▶ **Try it**
Going down the data below, set down exactly the line with "Open the hamburger menu at top-left" and each line after it through the line with "Image resolution: width=843"; no other lines.

▶ **Dataset records**
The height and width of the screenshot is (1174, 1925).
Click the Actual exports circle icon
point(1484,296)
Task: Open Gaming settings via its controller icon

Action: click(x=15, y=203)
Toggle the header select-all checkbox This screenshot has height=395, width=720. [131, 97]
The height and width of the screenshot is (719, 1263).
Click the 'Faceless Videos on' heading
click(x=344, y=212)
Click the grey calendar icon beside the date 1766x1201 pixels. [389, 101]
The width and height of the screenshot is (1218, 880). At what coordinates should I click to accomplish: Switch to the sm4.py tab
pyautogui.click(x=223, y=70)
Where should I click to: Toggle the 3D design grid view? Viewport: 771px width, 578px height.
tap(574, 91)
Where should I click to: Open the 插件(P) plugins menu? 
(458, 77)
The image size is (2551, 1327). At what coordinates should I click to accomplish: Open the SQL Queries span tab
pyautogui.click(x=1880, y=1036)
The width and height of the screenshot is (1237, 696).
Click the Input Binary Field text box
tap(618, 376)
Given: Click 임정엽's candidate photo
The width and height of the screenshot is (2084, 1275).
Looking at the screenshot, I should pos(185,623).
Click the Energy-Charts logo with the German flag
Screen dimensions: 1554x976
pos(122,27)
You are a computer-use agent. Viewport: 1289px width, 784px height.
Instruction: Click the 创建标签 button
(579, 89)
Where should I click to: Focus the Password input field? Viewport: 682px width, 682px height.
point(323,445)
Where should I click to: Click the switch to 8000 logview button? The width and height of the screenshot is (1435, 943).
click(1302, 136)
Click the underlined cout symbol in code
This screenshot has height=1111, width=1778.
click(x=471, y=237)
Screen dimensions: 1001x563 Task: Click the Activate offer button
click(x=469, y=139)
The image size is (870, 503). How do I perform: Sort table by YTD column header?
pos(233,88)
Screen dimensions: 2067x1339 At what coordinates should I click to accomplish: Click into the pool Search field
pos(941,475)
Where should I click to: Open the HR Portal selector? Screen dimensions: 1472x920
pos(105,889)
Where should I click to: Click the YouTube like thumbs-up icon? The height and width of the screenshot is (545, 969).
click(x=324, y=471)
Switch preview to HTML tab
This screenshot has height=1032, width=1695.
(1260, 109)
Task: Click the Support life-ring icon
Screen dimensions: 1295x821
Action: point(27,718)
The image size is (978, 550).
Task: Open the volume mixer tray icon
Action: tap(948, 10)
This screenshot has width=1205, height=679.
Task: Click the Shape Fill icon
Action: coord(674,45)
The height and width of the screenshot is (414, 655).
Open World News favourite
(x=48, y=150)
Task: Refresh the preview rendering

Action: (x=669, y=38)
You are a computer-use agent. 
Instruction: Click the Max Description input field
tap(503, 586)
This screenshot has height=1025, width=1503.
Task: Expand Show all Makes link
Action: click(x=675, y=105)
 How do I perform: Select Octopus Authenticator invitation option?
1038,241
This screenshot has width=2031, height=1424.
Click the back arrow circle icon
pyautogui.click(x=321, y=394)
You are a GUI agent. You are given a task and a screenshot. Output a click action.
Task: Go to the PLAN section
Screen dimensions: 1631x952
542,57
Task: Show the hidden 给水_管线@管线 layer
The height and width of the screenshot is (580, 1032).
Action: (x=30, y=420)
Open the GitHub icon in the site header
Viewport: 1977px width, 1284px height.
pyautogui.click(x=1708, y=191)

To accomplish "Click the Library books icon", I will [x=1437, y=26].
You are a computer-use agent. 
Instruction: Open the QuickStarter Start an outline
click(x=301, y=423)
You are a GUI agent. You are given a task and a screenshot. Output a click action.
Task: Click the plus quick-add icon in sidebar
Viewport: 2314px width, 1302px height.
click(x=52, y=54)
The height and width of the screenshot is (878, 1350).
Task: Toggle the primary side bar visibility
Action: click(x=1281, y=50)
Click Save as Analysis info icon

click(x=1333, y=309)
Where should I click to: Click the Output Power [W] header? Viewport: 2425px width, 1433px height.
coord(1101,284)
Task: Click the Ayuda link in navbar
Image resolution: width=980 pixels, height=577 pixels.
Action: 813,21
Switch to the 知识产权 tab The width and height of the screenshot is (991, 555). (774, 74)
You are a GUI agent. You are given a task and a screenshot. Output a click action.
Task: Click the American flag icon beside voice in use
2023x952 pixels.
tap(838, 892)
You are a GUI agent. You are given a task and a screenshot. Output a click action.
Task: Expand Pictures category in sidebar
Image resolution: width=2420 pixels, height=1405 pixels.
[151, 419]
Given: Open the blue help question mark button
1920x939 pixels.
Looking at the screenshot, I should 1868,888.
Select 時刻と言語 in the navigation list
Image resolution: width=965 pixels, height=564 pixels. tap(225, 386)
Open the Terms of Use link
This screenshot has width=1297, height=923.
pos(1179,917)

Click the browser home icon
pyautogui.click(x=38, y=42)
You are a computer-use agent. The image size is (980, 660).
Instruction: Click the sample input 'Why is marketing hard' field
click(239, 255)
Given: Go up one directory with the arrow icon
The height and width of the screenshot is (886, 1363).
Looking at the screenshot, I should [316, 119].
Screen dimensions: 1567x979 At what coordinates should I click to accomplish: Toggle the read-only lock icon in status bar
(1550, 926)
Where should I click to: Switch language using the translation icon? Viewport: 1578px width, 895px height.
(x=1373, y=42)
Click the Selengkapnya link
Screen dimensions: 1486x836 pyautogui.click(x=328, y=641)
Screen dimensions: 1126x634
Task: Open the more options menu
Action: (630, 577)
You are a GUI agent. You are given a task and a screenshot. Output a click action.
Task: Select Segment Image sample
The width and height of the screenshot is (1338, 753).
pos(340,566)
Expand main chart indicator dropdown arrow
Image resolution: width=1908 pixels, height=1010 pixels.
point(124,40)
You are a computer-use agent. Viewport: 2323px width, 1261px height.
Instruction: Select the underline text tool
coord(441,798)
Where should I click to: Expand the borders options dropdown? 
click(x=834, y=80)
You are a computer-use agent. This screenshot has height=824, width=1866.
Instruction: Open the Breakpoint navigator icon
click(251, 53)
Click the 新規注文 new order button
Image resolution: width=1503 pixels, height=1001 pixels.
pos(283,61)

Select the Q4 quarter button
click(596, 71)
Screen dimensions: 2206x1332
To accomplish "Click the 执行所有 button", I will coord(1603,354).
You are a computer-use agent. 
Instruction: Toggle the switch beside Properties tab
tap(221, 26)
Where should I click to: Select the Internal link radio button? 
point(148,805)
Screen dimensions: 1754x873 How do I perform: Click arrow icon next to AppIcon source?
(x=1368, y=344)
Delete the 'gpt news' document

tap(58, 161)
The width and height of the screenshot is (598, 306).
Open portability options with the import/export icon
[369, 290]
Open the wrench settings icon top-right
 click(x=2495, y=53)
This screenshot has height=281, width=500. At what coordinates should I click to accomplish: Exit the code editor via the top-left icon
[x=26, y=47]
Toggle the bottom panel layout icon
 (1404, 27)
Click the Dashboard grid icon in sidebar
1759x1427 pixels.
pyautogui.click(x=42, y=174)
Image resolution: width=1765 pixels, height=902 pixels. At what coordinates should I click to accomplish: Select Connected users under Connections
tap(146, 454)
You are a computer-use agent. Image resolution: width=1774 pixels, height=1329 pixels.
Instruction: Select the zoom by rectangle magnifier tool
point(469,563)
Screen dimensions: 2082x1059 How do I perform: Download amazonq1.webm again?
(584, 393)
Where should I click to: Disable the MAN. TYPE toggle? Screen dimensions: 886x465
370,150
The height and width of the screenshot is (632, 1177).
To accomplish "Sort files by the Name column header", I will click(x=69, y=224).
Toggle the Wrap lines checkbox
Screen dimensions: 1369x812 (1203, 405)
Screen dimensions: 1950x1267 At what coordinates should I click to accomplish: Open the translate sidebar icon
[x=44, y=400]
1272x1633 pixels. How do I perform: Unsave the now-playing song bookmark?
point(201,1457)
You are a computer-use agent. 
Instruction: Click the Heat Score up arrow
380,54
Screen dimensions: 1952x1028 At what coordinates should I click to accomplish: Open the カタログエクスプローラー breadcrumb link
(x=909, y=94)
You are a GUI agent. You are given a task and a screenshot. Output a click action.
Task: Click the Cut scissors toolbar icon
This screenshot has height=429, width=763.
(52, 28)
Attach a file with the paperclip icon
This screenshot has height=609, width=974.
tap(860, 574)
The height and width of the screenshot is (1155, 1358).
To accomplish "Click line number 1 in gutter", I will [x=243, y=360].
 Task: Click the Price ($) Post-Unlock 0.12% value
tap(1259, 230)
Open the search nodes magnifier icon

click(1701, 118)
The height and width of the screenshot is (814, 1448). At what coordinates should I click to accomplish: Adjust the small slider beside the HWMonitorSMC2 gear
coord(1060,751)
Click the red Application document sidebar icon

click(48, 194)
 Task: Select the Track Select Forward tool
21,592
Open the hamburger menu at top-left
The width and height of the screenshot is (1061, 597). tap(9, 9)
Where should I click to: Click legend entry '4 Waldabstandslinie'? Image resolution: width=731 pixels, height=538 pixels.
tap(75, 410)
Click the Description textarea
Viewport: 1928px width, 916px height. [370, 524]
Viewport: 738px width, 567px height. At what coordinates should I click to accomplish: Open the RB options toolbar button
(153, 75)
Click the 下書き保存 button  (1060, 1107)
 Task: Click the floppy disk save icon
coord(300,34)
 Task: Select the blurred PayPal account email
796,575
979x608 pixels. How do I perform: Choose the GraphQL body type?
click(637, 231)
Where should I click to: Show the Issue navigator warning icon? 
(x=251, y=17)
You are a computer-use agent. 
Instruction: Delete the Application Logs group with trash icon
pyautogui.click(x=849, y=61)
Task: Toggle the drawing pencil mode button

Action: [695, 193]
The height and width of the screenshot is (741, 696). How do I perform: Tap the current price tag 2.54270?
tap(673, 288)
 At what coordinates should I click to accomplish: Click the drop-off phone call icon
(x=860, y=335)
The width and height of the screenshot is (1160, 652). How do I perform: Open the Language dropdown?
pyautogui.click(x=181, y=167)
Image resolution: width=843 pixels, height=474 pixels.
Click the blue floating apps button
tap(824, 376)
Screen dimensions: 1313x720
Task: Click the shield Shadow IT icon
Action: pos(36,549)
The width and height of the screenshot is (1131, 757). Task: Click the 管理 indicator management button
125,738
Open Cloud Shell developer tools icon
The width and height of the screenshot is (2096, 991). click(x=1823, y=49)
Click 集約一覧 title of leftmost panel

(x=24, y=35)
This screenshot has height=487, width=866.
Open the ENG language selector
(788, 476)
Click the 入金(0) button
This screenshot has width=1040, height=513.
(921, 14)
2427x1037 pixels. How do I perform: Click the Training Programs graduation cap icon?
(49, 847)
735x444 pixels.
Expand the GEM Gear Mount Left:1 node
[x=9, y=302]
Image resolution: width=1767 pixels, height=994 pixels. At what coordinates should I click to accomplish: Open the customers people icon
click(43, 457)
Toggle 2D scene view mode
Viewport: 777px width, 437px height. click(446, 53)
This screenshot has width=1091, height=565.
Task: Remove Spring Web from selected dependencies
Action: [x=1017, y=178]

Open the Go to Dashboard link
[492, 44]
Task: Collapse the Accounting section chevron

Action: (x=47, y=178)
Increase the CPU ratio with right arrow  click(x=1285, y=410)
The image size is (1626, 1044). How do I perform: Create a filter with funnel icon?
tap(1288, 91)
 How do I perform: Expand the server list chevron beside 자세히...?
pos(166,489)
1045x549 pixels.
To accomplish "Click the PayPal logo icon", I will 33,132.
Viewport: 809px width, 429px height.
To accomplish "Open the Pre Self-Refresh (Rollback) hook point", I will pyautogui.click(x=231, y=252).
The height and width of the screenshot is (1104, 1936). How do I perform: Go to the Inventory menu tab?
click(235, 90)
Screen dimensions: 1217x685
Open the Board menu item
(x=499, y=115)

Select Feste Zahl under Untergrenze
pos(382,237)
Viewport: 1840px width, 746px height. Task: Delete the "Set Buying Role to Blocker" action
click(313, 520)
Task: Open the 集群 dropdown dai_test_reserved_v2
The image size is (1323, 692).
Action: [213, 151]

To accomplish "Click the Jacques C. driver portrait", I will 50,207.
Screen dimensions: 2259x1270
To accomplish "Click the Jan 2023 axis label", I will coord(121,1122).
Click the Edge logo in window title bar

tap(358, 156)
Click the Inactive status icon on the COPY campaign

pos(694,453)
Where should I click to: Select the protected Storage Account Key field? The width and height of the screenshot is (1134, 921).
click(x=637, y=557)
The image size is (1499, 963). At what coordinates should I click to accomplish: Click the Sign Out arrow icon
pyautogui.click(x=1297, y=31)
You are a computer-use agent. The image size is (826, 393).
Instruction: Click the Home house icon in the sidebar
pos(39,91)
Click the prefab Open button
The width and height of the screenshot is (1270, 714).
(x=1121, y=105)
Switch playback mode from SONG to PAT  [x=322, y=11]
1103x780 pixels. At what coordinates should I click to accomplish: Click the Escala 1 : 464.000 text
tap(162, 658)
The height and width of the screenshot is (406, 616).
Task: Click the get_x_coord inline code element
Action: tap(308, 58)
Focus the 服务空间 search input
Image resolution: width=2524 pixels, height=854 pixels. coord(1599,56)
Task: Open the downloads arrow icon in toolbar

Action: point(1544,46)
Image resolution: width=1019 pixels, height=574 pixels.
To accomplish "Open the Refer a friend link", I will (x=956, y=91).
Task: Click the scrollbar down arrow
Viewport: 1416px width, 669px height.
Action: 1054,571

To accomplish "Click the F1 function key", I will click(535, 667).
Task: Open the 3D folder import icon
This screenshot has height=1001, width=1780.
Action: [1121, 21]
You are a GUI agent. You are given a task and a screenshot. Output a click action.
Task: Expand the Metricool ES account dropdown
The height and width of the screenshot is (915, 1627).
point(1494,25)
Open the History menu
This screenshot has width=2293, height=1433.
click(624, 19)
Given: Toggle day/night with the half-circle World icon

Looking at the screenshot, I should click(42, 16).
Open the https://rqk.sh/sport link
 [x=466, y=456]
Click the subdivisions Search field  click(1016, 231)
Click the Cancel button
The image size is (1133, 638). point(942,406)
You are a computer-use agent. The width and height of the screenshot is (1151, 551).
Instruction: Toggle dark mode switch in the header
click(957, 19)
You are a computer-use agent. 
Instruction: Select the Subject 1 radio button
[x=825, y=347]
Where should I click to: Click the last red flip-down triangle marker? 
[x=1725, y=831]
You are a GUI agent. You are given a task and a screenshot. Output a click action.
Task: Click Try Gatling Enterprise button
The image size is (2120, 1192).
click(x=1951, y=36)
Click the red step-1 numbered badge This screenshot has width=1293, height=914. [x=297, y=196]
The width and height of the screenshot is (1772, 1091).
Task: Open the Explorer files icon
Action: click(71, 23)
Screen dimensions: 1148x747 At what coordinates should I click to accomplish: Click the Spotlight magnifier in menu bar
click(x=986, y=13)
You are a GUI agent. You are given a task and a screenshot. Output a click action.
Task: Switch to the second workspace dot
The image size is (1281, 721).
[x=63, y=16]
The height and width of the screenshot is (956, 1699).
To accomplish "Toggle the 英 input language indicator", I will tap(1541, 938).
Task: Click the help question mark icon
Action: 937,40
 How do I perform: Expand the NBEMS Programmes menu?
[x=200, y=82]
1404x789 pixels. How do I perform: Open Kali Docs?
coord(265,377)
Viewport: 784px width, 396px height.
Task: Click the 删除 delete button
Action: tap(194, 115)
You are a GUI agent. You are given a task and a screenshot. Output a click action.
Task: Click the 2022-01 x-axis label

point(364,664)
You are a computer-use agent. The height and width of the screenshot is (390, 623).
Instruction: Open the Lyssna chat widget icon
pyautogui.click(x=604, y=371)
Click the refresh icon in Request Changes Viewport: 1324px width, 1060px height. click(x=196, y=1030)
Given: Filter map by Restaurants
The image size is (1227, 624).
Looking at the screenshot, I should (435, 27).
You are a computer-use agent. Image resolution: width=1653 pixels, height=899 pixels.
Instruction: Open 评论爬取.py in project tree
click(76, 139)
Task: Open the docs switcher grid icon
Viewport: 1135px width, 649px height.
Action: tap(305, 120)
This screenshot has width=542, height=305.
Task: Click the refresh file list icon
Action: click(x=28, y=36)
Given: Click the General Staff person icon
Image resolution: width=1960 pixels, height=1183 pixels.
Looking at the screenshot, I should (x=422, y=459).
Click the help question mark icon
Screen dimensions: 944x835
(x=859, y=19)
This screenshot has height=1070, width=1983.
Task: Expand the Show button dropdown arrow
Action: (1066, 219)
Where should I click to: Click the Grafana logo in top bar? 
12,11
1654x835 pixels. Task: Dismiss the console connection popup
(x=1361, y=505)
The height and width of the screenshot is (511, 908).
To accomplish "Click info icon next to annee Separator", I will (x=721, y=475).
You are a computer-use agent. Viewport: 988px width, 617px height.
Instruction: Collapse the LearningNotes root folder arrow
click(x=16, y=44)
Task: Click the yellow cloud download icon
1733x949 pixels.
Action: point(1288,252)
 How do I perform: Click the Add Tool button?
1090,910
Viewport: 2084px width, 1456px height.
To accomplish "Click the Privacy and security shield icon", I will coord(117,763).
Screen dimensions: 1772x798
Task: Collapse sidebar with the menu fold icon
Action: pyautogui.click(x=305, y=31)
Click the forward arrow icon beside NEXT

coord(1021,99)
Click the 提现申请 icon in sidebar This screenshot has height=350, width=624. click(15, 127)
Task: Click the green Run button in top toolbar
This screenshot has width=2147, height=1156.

▶ **Output for this task**
Open the hamburger menu at top-left
The width and height of the screenshot is (1061, 597). tap(9, 9)
Where should I click to: Click legend entry '4 Waldabstandslinie'? Image resolution: width=731 pixels, height=538 pixels.
tap(75, 410)
Click the Description textarea
Viewport: 1928px width, 916px height. [370, 524]
Viewport: 738px width, 567px height. At what coordinates should I click to accomplish: Open the RB options toolbar button
(153, 75)
Click the 下書き保存 button  (1060, 1107)
 Task: Click the floppy disk save icon
coord(300,34)
 Task: Select the blurred PayPal account email
796,575
979x608 pixels. How do I perform: Choose the GraphQL body type?
click(637, 231)
Where should I click to: Show the Issue navigator warning icon? 
(x=251, y=17)
You are a computer-use agent. 
Instruction: Delete the Application Logs group with trash icon
pyautogui.click(x=849, y=61)
Task: Toggle the drawing pencil mode button

Action: [695, 193]
The height and width of the screenshot is (741, 696). How do I perform: Tap the current price tag 2.54270?
tap(673, 288)
 At what coordinates should I click to accomplish: Click the drop-off phone call icon
(x=860, y=335)
The width and height of the screenshot is (1160, 652). How do I perform: Open the Language dropdown?
pyautogui.click(x=181, y=167)
Image resolution: width=843 pixels, height=474 pixels.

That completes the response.